Sterilisation procedure in female cats: ovariohysterectomy or ovariectomy
The sterilisation of female cats is one of the most common surgical procedures in veterinary practice, as it not only prevents unwanted litters, but it also eliminates unwanted sexual behaviours, reduces the risk of various diseases of the reproductive tract and increases life expectancy.
Two different techniques are used to sterilise female cats: ovariohysterectomy(OVH) and ovariectomy (OVE). Both require similar surgical techniques, but in OVE the incisions in the skin and fascia are considerably smaller and more localised. In the case of OVH, the blood vessels leading to the ovary and uterus are ligated, and the uterus is also removed.
In some countries, such as the United States and Canada, there is a strong preference for OVH, while vets in some European countries prefer to perform an OVE. This is probably due to advantages such as a smaller incision and less surgical manipulation, which probably translates into fewer intra- and postoperative complications.

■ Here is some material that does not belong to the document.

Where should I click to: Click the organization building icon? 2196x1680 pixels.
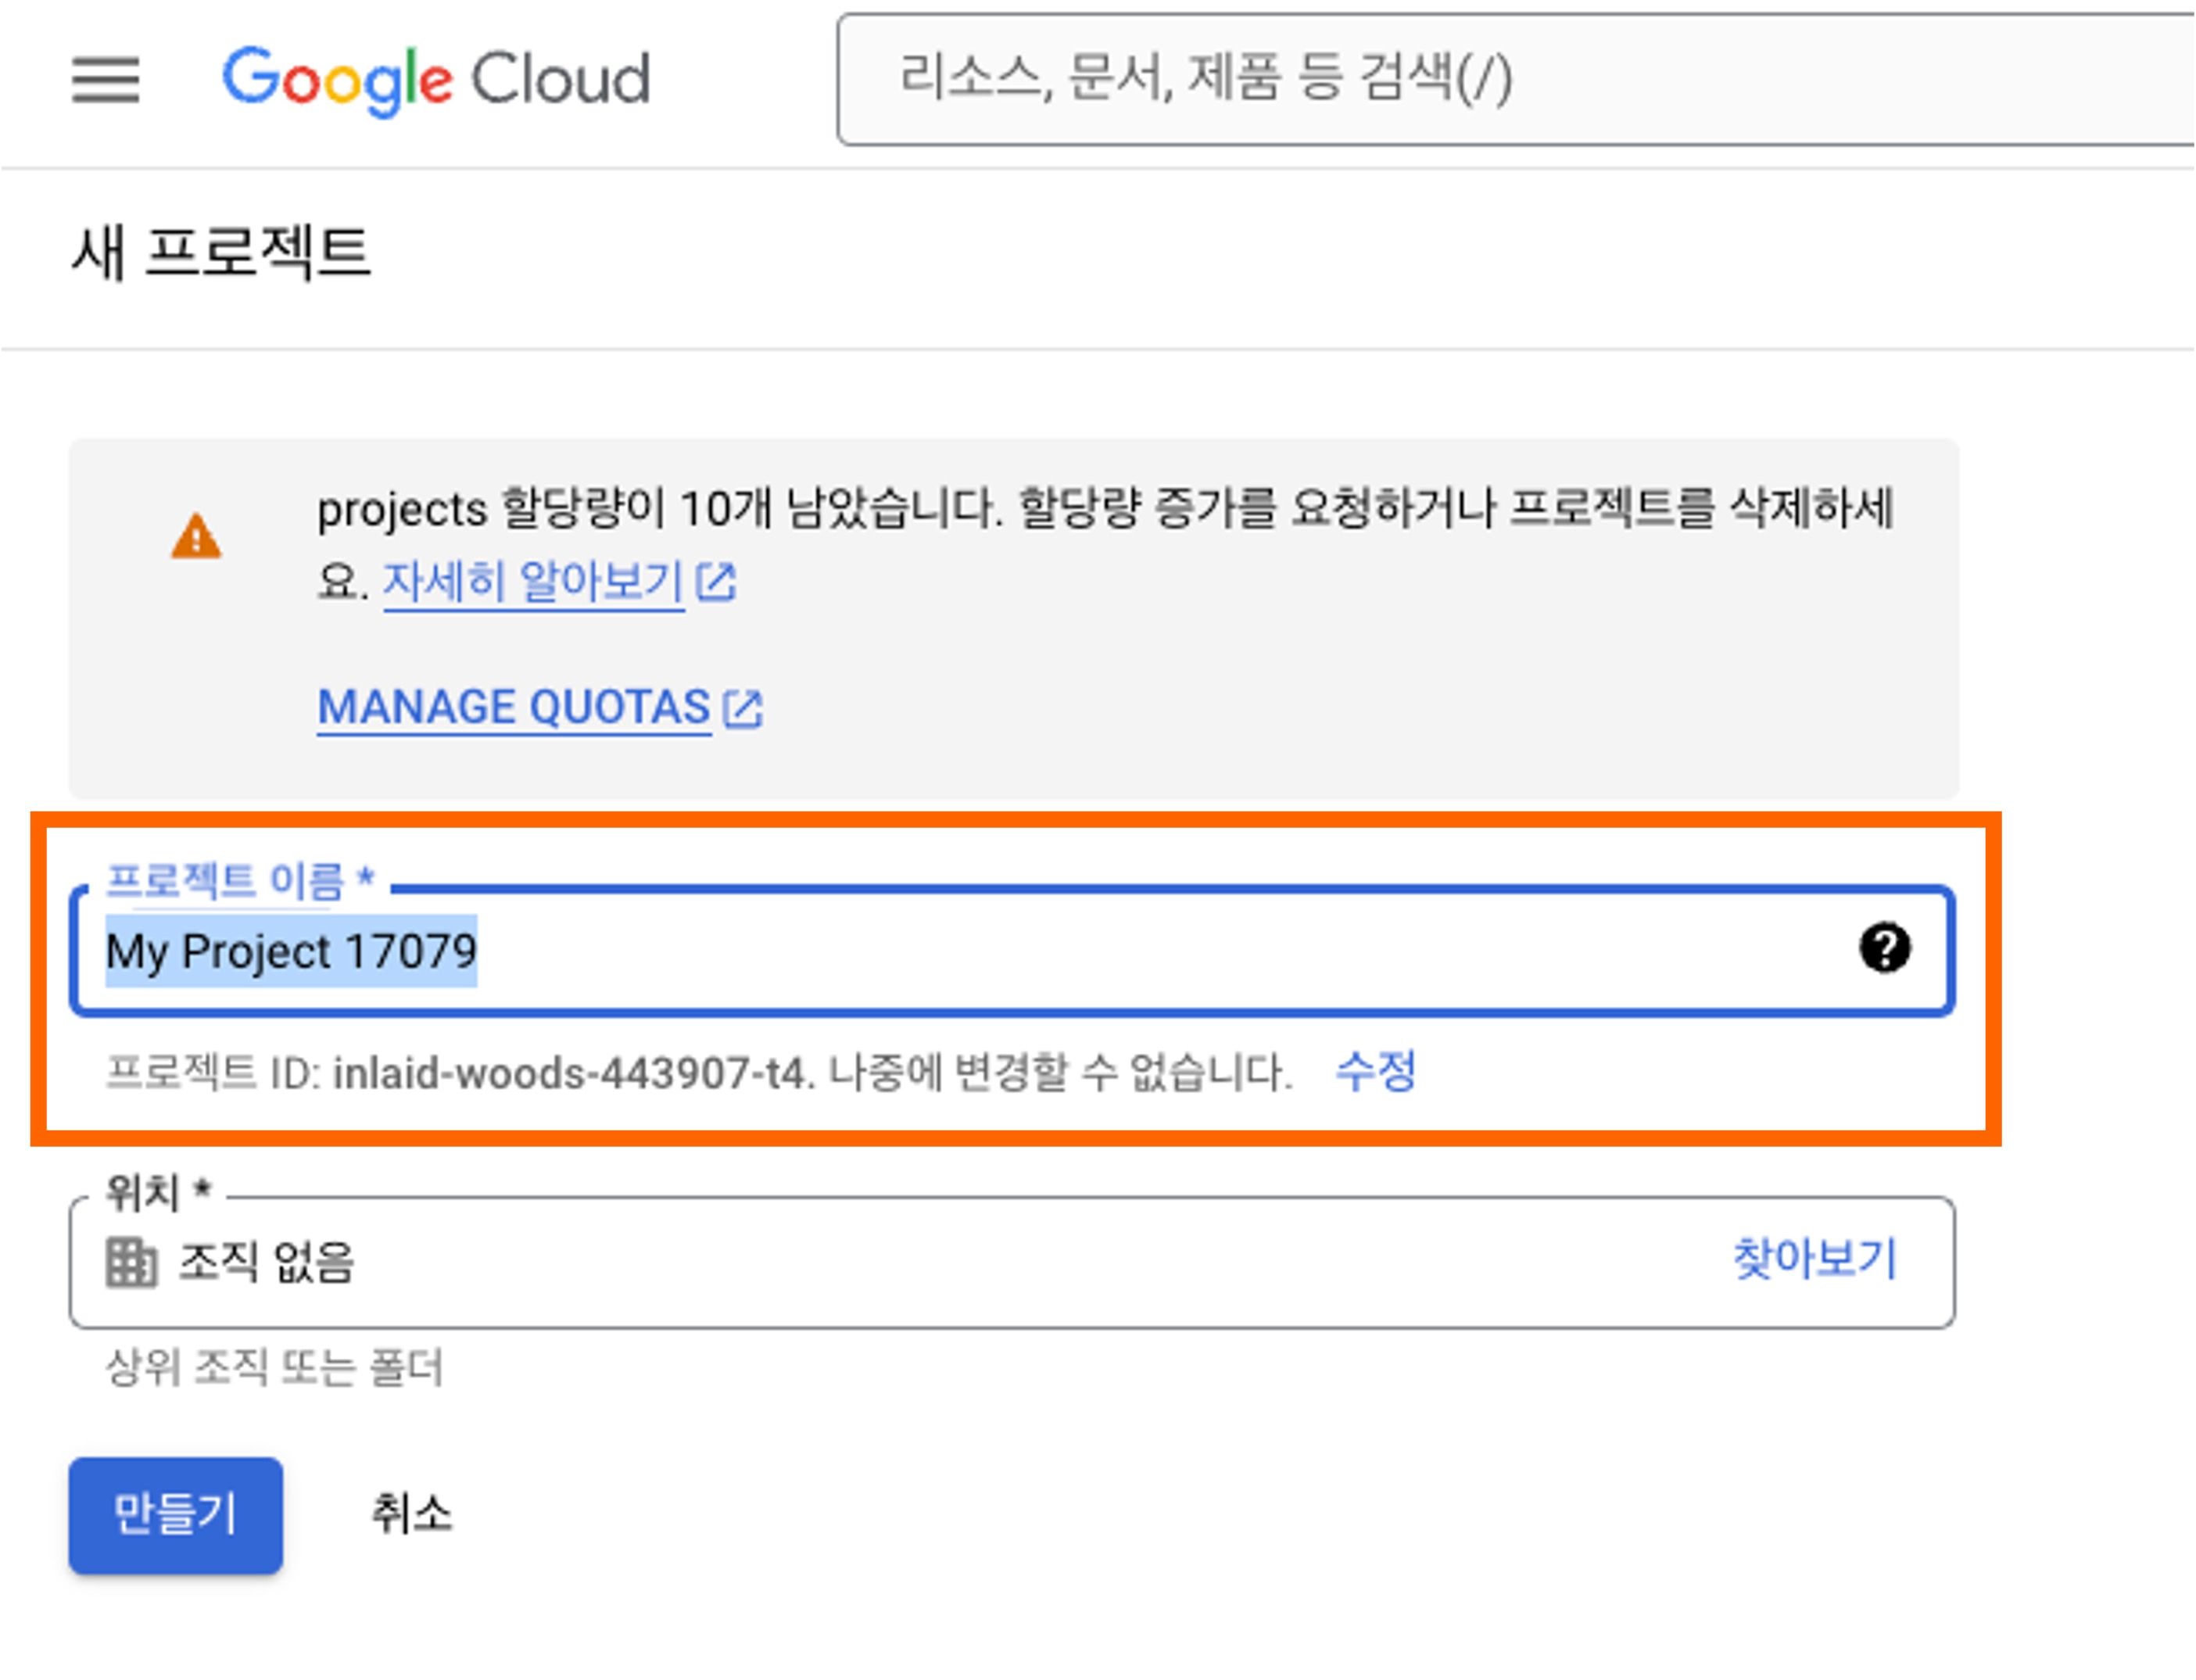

Comparison of ovariohysterectomy and ovariectomy in female cats
A study published in the Journal of the American Veterinary Medical Association1 concluded that there is no scientific evidence as of yet to indicate that removing both the ovaries and uterus is better than the ovaries alone. They also highlighted that ovariectomy is as effective a sterilisation technique as ovariohysterectomy, it has no disadvantages and may reduce the complications resulting from uterine manipulation.
Indeed, another analysis by Bentley2 reported that the technical complications of OVE and OVH are quite similar. Regarding their long-term effects, both procedures are considered effective in preventing pyometra and uterine cancer in female cats because they are hormone-mediated diseases. Both techniques imply a similar risk of urinary incontinence due to the absence of oestrogen.
A recent and comprehensive study carried out by Pereira et al. at the University of Sao Paulo3 reached fairly similar conclusions. The authors assessed postoperative pain and short-term complications in female cats subjected to an OVH or OVE. They conducted a randomized, blinded, prospective study in 20 female cats, half of which underwent an OVH and the other half an OVE.
They assessed pain levels before surgery and 1, 2, 4, 8, 12 and 24 hours after the procedure using pain and sedation scales, physiological parameters and blood glucose levels. They also evaluated any early- and late-onset postoperative complications at 7 and 10 days.
The work by Pereira et al. found that changes in cardiovascular parameters were not clinically relevant, but female cats that underwent OVH had increased heart rates over baseline values for the first hour. This group also had a higher blood glucose level compared with baseline and with the group that underwent OVE.
As expected, the surgical time was longer for OVH, although there were no significant differences in pain scores between the groups. However, there was a greater need for rescue analgesia in cats undergoing OVH compared to OVE. None of the subjects presented perioperative complications or on days 7 and 10.
As such, the authors concluded that, “Both surgical techniques promoted similar intensity of postoperative pain in cats and there were no short-term complications throughout the study’s evaluation period.”, so either technique can be used for surgical sterilisation, depending on the surgeon’s preference and experience. Nevertheless, it is important to bear in mind that cats undergoing OVE did not require rescue analgesia and the surgical time is shorter.